Task statement:
Your task is to copy the stretch of lines in the records below that begins with the line containing "The width and height of the screenshot is (561, 300)." and ends with the line containing "Given: Click the Less Than Once column header", exactly as written, with nothing added.

Records to process:
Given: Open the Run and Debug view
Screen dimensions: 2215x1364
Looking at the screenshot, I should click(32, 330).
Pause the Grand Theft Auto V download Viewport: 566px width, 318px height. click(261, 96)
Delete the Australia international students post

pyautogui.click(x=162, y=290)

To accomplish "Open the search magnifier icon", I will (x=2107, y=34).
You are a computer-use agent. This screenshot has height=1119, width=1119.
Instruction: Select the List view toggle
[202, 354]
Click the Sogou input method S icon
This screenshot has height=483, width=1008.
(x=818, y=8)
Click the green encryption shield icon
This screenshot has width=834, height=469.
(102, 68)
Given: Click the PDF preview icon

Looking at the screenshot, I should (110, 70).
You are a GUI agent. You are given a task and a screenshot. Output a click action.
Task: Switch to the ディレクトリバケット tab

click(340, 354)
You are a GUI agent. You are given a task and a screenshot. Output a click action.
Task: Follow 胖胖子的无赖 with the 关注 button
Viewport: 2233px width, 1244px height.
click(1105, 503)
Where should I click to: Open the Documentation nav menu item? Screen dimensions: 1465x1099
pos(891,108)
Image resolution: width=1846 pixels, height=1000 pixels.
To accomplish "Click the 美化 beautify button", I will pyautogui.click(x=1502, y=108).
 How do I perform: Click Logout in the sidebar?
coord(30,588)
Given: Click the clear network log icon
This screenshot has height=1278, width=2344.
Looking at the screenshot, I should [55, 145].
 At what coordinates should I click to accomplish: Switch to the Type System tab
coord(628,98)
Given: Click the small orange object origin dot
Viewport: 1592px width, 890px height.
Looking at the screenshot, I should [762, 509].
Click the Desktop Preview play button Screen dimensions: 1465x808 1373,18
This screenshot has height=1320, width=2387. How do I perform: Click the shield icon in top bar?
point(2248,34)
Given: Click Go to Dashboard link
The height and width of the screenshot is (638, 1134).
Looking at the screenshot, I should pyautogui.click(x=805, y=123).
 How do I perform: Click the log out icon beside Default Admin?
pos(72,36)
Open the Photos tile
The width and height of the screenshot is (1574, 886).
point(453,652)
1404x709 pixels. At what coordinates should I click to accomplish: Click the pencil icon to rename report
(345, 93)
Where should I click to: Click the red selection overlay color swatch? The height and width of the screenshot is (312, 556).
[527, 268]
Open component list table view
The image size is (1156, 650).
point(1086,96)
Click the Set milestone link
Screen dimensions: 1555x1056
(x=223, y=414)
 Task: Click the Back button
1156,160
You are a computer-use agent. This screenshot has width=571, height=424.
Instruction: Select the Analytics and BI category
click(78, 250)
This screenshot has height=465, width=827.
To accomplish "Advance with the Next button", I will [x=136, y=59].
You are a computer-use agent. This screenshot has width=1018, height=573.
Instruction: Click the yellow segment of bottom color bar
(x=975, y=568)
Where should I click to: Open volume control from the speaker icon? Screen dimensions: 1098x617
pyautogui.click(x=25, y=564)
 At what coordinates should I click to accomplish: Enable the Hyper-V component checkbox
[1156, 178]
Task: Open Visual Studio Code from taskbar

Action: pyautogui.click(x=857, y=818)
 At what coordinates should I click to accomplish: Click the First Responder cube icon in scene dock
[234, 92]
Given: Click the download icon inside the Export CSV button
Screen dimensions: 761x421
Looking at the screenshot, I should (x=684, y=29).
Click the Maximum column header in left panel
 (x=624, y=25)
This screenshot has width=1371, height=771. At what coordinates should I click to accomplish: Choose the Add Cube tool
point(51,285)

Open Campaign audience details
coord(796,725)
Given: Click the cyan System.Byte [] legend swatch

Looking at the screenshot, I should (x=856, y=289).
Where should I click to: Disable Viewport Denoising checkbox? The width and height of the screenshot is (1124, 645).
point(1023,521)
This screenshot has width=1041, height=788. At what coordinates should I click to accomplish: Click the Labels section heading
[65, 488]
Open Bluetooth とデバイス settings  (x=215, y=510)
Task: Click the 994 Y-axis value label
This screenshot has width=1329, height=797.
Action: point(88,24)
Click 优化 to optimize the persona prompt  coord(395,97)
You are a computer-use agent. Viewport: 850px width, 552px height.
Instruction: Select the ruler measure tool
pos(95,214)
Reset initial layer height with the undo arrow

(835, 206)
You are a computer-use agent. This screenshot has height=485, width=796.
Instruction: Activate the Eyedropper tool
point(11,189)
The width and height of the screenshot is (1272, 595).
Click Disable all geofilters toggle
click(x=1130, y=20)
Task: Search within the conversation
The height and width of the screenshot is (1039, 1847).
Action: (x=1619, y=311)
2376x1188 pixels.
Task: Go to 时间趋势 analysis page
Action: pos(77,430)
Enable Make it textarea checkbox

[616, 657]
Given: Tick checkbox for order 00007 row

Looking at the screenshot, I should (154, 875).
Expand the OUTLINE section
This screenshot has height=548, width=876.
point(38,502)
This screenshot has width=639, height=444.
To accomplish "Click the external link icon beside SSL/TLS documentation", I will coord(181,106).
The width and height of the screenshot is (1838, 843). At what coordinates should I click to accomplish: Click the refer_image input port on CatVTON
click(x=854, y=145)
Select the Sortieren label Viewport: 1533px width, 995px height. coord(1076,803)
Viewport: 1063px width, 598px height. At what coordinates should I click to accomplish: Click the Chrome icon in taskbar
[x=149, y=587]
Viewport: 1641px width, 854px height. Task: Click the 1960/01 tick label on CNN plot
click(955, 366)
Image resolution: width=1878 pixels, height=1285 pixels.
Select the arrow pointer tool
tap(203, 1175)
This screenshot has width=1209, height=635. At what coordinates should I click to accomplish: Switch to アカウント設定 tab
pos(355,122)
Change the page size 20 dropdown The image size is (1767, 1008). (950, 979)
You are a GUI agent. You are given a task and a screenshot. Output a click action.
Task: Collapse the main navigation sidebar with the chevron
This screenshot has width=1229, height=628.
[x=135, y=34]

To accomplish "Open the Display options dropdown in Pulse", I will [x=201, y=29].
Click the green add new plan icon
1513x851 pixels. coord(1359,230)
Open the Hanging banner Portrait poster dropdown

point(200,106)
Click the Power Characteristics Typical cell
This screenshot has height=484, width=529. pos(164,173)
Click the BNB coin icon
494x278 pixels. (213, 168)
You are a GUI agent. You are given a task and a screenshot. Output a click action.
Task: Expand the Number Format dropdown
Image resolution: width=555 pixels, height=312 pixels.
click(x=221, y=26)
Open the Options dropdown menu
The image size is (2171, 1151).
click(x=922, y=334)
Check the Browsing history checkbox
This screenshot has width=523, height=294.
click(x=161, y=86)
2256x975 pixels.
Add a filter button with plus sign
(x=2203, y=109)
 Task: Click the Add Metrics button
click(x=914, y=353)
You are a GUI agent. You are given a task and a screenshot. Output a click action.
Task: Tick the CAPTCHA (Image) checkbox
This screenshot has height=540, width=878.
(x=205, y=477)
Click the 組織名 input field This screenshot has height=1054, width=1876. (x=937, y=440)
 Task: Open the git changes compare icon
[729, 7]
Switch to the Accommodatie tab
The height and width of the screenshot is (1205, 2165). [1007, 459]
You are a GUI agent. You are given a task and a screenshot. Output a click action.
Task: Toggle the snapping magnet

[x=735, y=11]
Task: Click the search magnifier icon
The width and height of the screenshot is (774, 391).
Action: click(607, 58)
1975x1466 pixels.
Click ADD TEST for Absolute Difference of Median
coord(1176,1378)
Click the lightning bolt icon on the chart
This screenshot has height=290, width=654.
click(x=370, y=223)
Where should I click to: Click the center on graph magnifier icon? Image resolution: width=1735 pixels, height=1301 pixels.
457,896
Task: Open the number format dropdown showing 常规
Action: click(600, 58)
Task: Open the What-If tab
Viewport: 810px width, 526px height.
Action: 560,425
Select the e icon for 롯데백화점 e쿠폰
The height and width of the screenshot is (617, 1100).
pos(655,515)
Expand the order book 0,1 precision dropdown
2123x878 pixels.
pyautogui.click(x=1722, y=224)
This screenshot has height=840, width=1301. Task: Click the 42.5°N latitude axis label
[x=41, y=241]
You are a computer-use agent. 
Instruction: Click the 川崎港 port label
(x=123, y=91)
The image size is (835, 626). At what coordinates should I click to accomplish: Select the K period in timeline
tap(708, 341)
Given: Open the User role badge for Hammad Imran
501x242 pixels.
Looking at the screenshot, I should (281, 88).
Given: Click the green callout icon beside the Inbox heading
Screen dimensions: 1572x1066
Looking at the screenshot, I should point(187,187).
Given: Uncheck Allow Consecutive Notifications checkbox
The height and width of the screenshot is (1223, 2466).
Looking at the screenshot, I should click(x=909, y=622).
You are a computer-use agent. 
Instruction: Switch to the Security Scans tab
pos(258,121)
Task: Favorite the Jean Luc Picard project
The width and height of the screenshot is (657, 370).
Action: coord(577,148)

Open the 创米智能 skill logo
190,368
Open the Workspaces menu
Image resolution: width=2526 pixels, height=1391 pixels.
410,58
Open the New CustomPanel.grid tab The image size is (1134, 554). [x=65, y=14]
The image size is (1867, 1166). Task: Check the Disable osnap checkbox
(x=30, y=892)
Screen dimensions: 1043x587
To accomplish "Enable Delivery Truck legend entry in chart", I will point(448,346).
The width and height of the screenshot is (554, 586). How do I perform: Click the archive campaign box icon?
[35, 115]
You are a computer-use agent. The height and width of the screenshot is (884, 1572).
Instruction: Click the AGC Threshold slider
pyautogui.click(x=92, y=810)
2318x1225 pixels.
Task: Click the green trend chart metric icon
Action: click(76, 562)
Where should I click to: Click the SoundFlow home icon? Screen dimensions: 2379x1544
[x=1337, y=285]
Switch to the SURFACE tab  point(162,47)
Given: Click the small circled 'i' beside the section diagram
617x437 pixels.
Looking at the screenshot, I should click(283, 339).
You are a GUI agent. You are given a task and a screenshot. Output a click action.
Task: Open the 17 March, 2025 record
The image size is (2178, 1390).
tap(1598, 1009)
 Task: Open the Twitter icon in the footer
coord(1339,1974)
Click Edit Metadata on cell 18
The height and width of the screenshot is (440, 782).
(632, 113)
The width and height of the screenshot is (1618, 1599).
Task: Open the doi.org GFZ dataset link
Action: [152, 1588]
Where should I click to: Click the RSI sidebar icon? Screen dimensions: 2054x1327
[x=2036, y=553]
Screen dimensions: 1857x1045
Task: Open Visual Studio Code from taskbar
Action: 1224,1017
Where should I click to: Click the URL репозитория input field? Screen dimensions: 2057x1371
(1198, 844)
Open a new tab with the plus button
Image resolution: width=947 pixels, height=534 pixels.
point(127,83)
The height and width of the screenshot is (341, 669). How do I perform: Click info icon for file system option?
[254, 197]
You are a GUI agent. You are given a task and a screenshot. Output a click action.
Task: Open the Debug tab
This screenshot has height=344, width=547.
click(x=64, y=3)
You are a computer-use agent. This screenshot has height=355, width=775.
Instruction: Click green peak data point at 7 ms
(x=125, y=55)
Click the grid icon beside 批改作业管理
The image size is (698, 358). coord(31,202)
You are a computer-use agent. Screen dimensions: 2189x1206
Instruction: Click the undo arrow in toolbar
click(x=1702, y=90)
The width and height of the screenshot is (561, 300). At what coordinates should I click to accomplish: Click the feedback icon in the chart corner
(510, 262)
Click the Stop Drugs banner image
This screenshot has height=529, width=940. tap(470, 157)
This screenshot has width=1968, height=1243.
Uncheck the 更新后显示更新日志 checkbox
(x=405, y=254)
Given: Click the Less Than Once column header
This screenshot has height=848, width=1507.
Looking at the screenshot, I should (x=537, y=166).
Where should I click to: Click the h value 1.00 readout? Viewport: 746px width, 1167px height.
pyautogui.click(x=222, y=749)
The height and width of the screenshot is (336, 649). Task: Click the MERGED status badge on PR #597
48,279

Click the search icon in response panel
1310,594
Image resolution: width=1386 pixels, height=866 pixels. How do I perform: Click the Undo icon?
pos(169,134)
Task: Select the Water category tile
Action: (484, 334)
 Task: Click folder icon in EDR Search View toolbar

Expected output:
The width and height of the screenshot is (561, 300). At what coordinates should I click to accomplish: Click the feedback icon in the chart corner
(510, 262)
Click the Stop Drugs banner image
This screenshot has height=529, width=940. tap(470, 157)
This screenshot has width=1968, height=1243.
Uncheck the 更新后显示更新日志 checkbox
(x=405, y=254)
Given: Click the Less Than Once column header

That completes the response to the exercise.